Stewart’s best line, I think, was the “religion is much more of a choice than homosexuality.” That’s a new one, and a great one.
But for some reason, some basic arguments never get made in the “liberal” media:
-When the Supreme Court made interracial marriages legal, 75 percent of Americans disagreed. Was that decision wrong because the majority didn’t support it? Was that “judicial activism”?
-Gay marriage foes always say this is about children. But a civil marriage says nothing about children, love, cohabitation, or “training the next generation,” as Huckabee said. It’s a contract, nothing more or less.
-The distinction between civil and religious marriage. They are quite different beasts, which unfortunately share a name.
-Gay marriage isn’t about “behavior,” sexual or otherwise, because again, civil marriage isn’t about those things.
It’s just frustrating that none of these arguments even matter to the hardcore anti-gay contingent. It’s going to take a generation before these battles are over.
I’ll relate a story that has always stuck with me from that day.
My grandparents had all passed on by the time we were married, but my fiance had two living grandmothers at the time. Her last grandfather, Cap (short for Casper) had recently died after a short battle with cancer. We arranged a civil ceremony amongst the redwoods and friends and family gathered from the far corners of our little world. The ceremony was beautiful and we exchanged vows and rings, her kiss felt like our first (as they often still do).
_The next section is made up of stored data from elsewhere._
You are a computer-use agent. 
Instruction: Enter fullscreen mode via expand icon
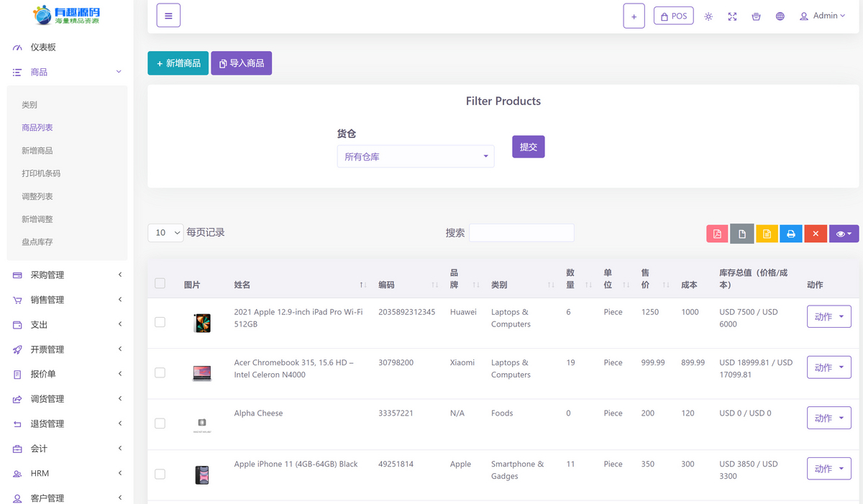tap(732, 16)
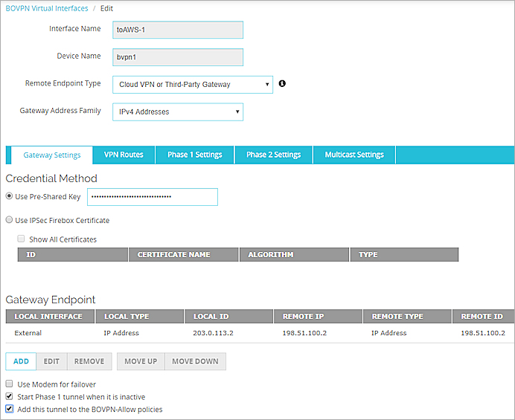Select the Use Pre-Shared Key radio button
Screen dimensions: 515x420
click(10, 197)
As we stood in the receiving line, greeting each guest and exchanging a few words with them, the crowd sipped sparkling wine and enjoyed some appetizers. As my wife’s grandmother (now in her 90s! woot!) hobbled up to us, she stopped and before any congratulations said loudly “there was only one thing missing!” Tears welled and our hearts swelled with co-mingled sorrow and joy. “we miss him to. how we wish Cap were here!” “NO. God was missing” and she hobbled off without so much as a smile, kiss, handshake or congratulations.
Religious people say that they follow the book of peace, the son of heaven, the Right Way, but all too often seem to be the worst bigots, the biggest zealots, the most intolerant people imaginable.
Enkidu’s story reminds me of the ad running locally here where the pastor has what amounts to an HR exit interview with Santa Claus, then tosses him a Bible and shows him the door. I’m sure Bill O had an orgasm watching that ad.
What is rarely seen in this debate are the full reasons for allowing gay marriage. The explanation always seems to end at “equal rights”. That’s fine, and that should be sufficient, and to me it is.
However, a long time ago I heard someone describe the full implications of “equal rights” for gay partners compared to straight partners, and it was very persuasive. Of the numerous points raised I only recall the highlights of three (1) officially state sponsored gay marriage would be huge social boost to counter widespread and insipid discrimination, (2) all government programs, services and protections that are available to straight spouses would apply, (3) survivor benefits of pension plans and life insurance would apply, providing gay partners of dead spouses with the financial security available to other spouses.
It just seems strange that Huckabee gets to voice his reasons for objecting, and the debate is framed on the legitimacy (or not) of those points to the exclusion of a discussion about the full meanings of equal rights.